Canon's proposal to buy Toshiba Medical earned the company exclusive rights until March 18, during which the two companies would reach a final agreement, according to Toshiba's statement quoted by Bloomberg Wednesday. Other suitors for the business, the world's second-largest manufacturer of CT scan machines, in the second round of bidding included Fujifilm and Konica Minolta, which had joined hands with UK-based Permira, the Wall Street Journal had said earlier.
According to Japanese business daily Nikkei, the board members find Canon a suitable buyer for Toshiba Medical not only because of the size of its offer, but also due to the limited overlap between the two companies' medical operations, which would lead to smoother antitrust proceedings.

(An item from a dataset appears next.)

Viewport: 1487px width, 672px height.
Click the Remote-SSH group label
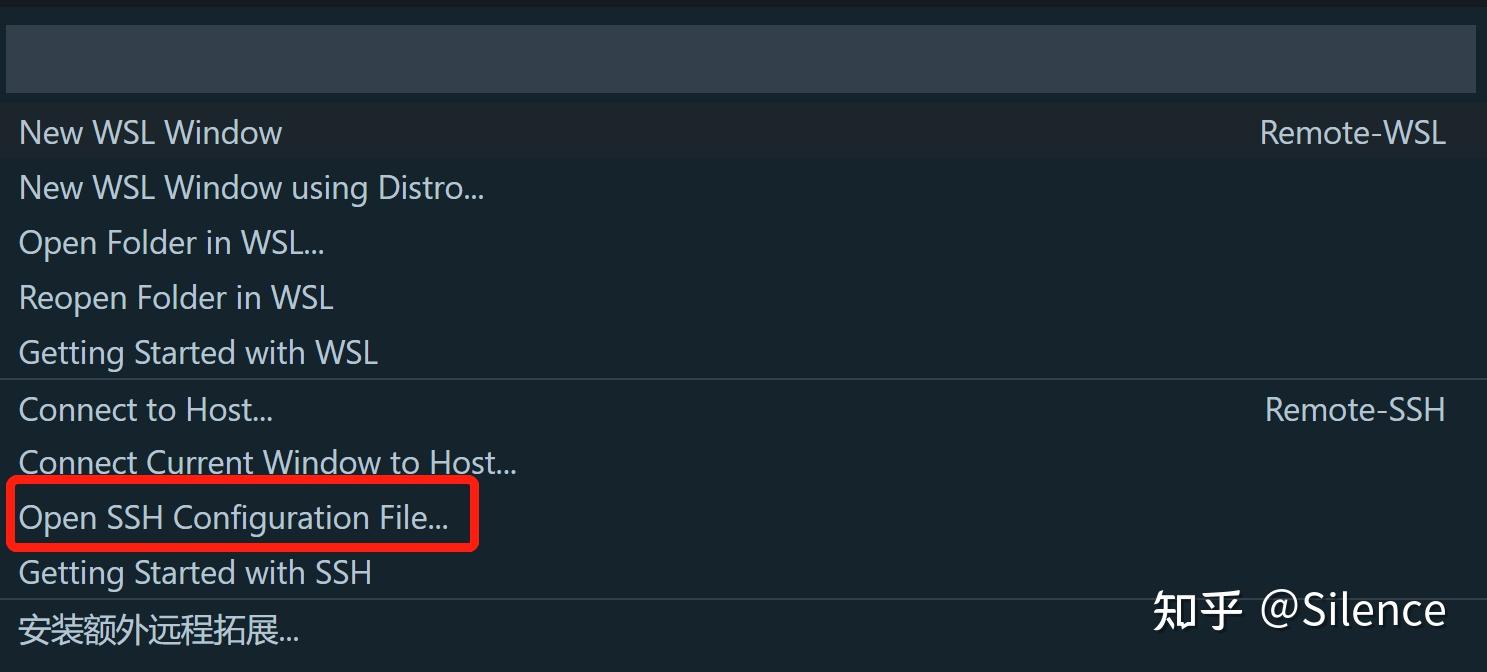[1354, 409]
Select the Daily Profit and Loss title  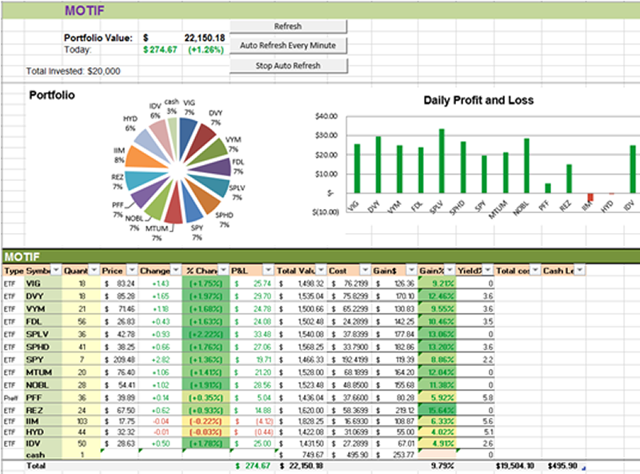click(x=478, y=101)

The publication adds Canon has been keen to explore a new source of revenue in addition to its camera and office equipments. The Tokyo-based camera manufacturer is already present in the medical field, but on a limited scale, with products like retinal cameras. By acquiring Toshiba's extensive medical unit, Canon can expand into diagnostic imaging equipments such as CT scanners and MRI machines.
As the global medical equipment market is expected to grow significantly from ¥40 trillion in 2013 to cross ¥50 trillion in 2018, Canon's investments would be rightly served.
"The acquisition of Toshiba Medical will allow Canon to create a new business pillar, on top of cameras and office equipment businesses," Kazuyoshi Saito, senior analyst at IwaiCosmo Securities, told Reuters. "It might be a little pricey, but will generate profits in the first year. It is more reasonable than Hon Hai paying about the same for Sharp."
As for Toshiba, the deal will help the company rebuild its finances that suffered a major setback from the accounting scandal, when the company had admitted to overstating profits from 2009. Since then, the Japanese tech giant faced record losses and job cuts. The company had projected a loss of ¥700 billion for its fiscal year ending March.
Toshiba's health care division recorded ¥409.5 billion worth sales in the last 12 months and an operating income of ¥23.9 billion, Bloomberg data revealed.